Perry E. Metzger wrote:
http://www.nytimes.com/2005/10/31/politics/31war.html?ex=1288414800&en=e2f5e341687a2ed9&ei=5090&partner=rssuserland&emc=rss

   WASHINGTON, Oct. 28 - The National Security Agency has kept secret
   since 2001 a finding by an agency historian that during the Tonkin
   Gulf episode, which helped precipitate the Vietnam War,
   N.S.A. officers deliberately distorted critical intelligence to
   cover up their mistakes, two people familiar with the historian's
   work say.

   The historian's conclusion is the first serious accusation that
   communications intercepted by the N.S.A., the secretive
   eavesdropping and code-breaking agency, were falsified so that they
   made it look as if North Vietnam had attacked American destroyers
   on Aug. 4, 1964, two days after a previous clash.
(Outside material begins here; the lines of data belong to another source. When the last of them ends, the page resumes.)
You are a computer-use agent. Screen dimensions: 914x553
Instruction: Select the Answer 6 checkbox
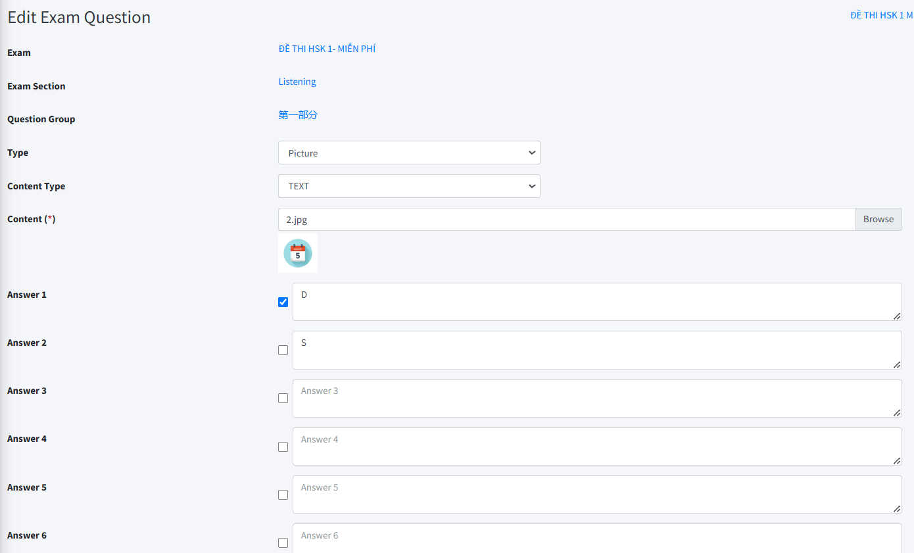tap(283, 543)
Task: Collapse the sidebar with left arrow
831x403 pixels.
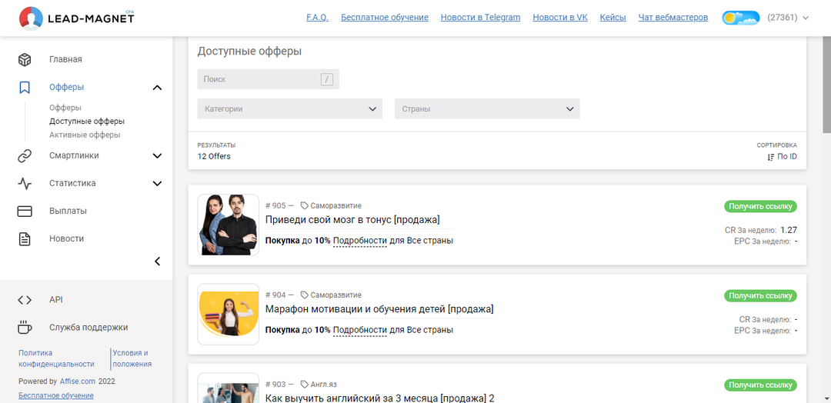Action: pos(157,261)
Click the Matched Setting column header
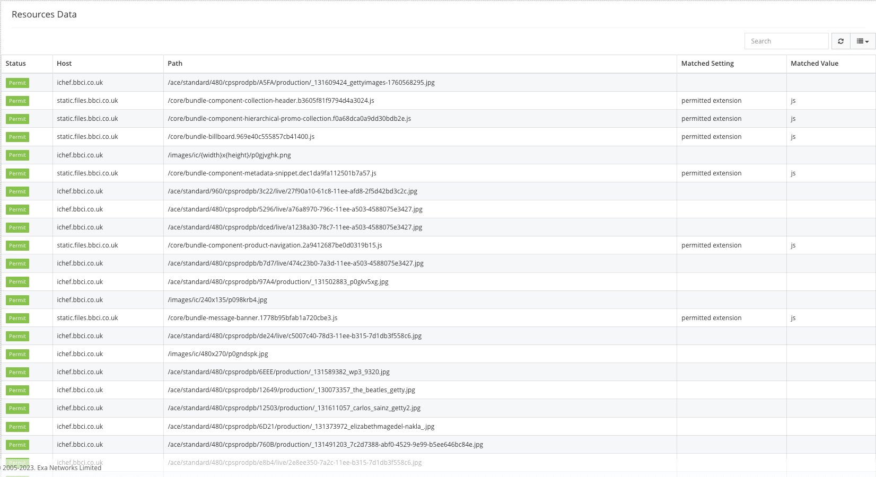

http://www.gwu.edu/~nsarchiv/NSAEBB/NSAEBB132/

The National Security Archive

The Gulf of Tonkin Incident, 40 Years Later
Flawed Intelligence and the Decision for War in Vietnam

Signals Intercepts, Cited at Time, Prove Only August 2nd Battle, Not August 4; Purported Second Attack Prompted Congressional Blank Check
for War

Johnson-McNamara Tapes Show Readiness to Escalate, Even on Suspect Intel; Top Aides Knew of Mistaken Signals, but Welcomed Justification
for Vote

National Security Archive Electronic Briefing Book No. 132

Edited by John Prados
Posted August 4, 2004

http://www.gwu.edu/~nsarchiv/NSAEBB/NSAEBB132/tapes.htm

"...Thus the U.S. bombing of North Vietnam went forward based on the mistaken belief in a second attack in the Gulf of Tonkin. In a certain sense, because the resolution that passed Congress was used to justify the U.S. military commitment, the entire Vietnam War can be said to have been based on a misunderstanding. Just over a month afterward, when another pair of American warships in the Gulf of Tonkin also thought they had come under attack, LBJ began to express doubts about the reality of the August incident. In 1997, in Hanoi, Robert McNamara, in a conversation with Vietnamese Commander General Vo Nguyen Giap, also concluded that the August 4, 1964, incident had never occurred. That is now the general consensus among historians of the Vietnam War."